On Tuesday morning, addressing the council, President Theresa Kail-Smith announced that the council was freezing its pay hike pending further legal review of that issue.
"What I am asking our clerk to do is freeze our pay increase until we have an opportunity to have a legal opinion to clarify any miscommunications or any misunderstandings about the budget," Kail-Smith said.
Kail-Smith put a hold on a $16,000 pay raise that council voted itself without public discussion last December.
City Controller Michael Lamb claims a 22 percent pay raise violates the city's home rule charter which reads, in part, "No elected city official shall receive a salary increase that exceed the average percentage of increase in salaries and wages paid to all city employees as based on the previous year's salary." [Home Rule Chart, Article 3, Section 310 (h)]
Delano: Have city employees received a 22 percent pay in their pay last year?
Lamb: Of course not. The average increase last year was somewhere around 3 percent.
Kail-Smith said the council will meet with budget officials, its own attorney and the city solicitor to determine whether a pay hike from $72,000 to $88,000 violates the city charter.
"This council has never wanted to jeopardize or go against the city charter," Kail-Smith said. "We took an oath to uphold it, and that's what we intend to do. And if it turns out we go back to $72,000, that's what we'll do."
Kail-Smith defended the original approval process, saying the raise came from the Peduto administration, not the council.
"It was not initiated, did not come from this council. The legislation was not from us.

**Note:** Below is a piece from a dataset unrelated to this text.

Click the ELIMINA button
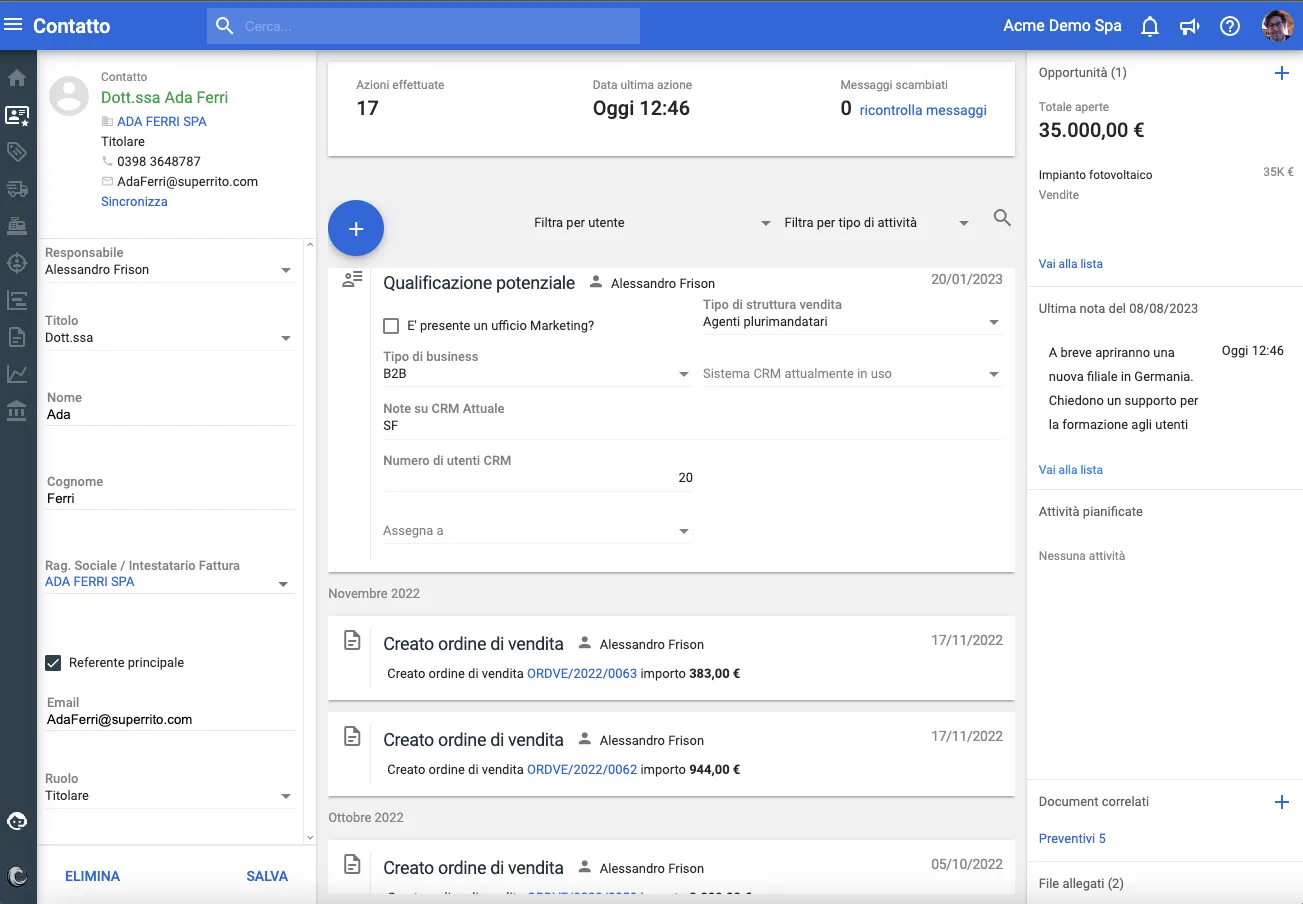The height and width of the screenshot is (904, 1303). pyautogui.click(x=92, y=876)
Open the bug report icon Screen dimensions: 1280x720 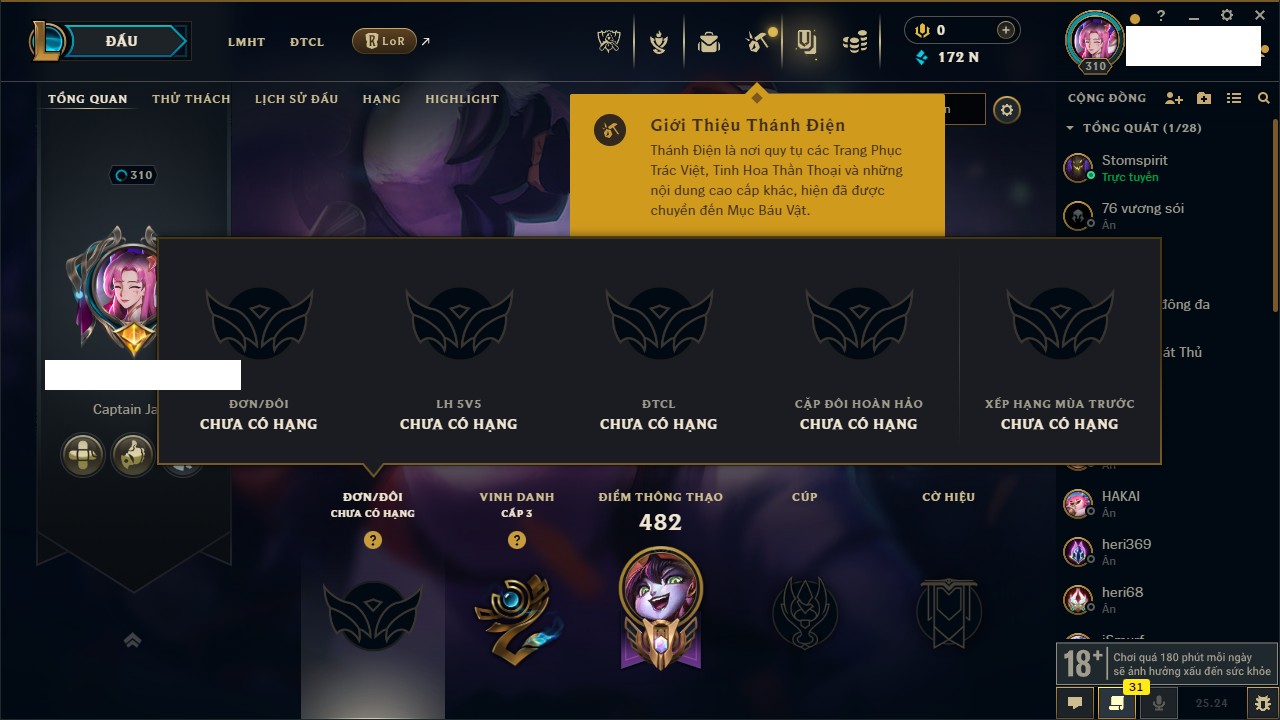click(1263, 703)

It came in the budget, which was televised, printed, shared publicly," she said.
Of course, the council did vote on it and added another $5,000 to the pay hike by transferring an expense account into salary, which Lamb said means they will no longer need to submit actual expense vouchers to get it.
All this is now on hold, pending legal review, which could be held in executive session – privately – as early as Wednesday afternoon.